2. Understanding popular health beliefs requires an appreciation of their social and cultural context.
3. The increasing development of alternative health care in Western society requires ongoing research.
4. The comprehensive and accurate measurement of perceived discrimination and its mechanisms, which contribute to poor health, require examination.
Summary
1. Human thought and practices are culturally immersed.
2. The Western view of health has moved through various stages from the classic to the religious and then the scientific.
3. The scientific view of health, or biomedicine, is the dominant view in contemporary society but other health belief systems remain popular.

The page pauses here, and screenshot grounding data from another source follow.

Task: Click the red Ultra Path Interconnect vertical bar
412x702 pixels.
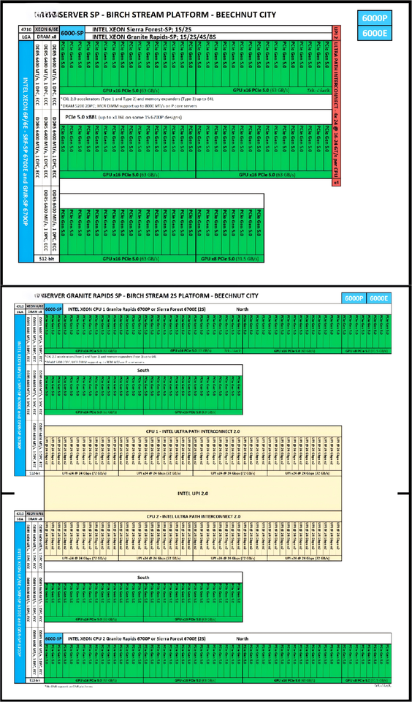Action: pyautogui.click(x=337, y=102)
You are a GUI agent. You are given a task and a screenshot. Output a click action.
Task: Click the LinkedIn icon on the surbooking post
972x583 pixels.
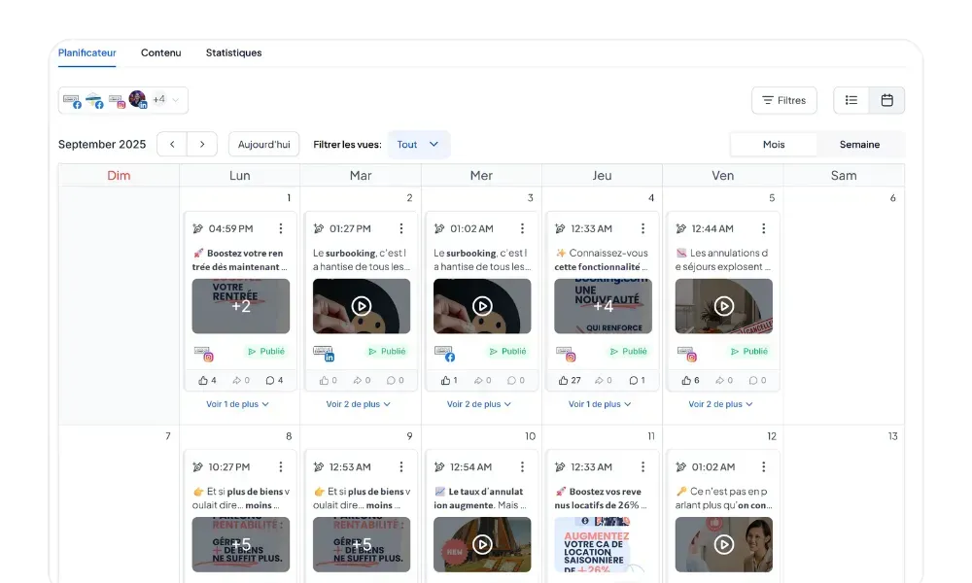pyautogui.click(x=330, y=357)
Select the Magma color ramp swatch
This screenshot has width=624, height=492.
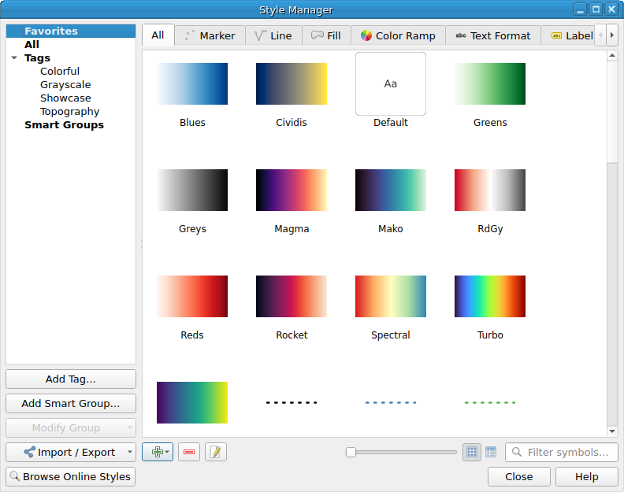pyautogui.click(x=292, y=190)
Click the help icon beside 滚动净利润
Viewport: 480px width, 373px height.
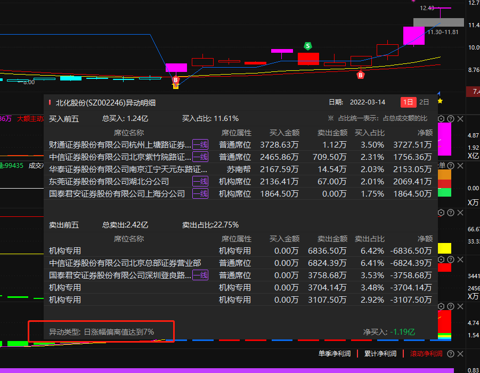(451, 353)
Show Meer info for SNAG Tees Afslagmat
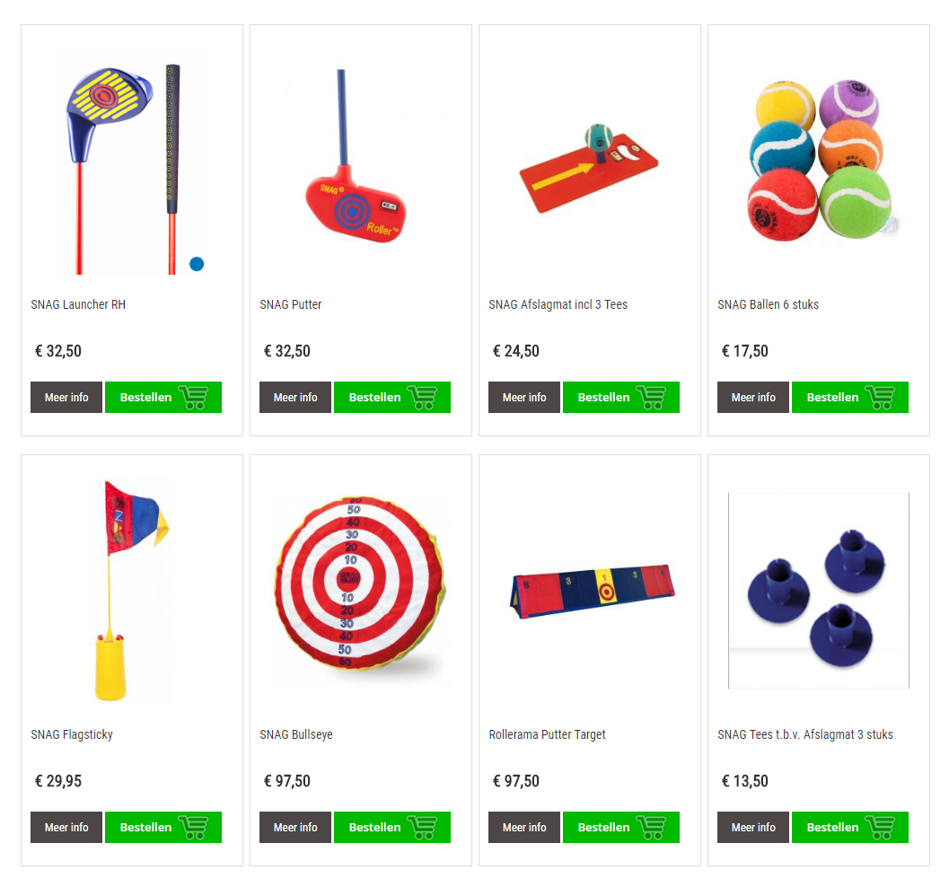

4. Traditional Chinese Medicine remains popular in China and among Chinese migrants in other societies.
5. Ayurvedic medicine remains popular in parts of southern Asia.
6. In Africa a wide variety of health belief systems emphasize spiritual aspects and a communal orientation.
7. In contemporary society there is increasing interest in various complementary and alternative (CAM) therapies, such as herbal medicine, homeopathy, aromatherapy and reflexology.
8. While debates are ongoing about the efficacy of CAM, guidelines and policies are being developed to ensure quality and safety.
9. Interventions aiming to promote indigenous health need to reflect the holistic notion of health among these communities and the voice of the community itself.
10. Racism continues to contribute to poor health among migrants, ethnic minority groups and indigenous peoples.
11. Culturally competent health care must aim to adapt to changing demographic and cultural trends.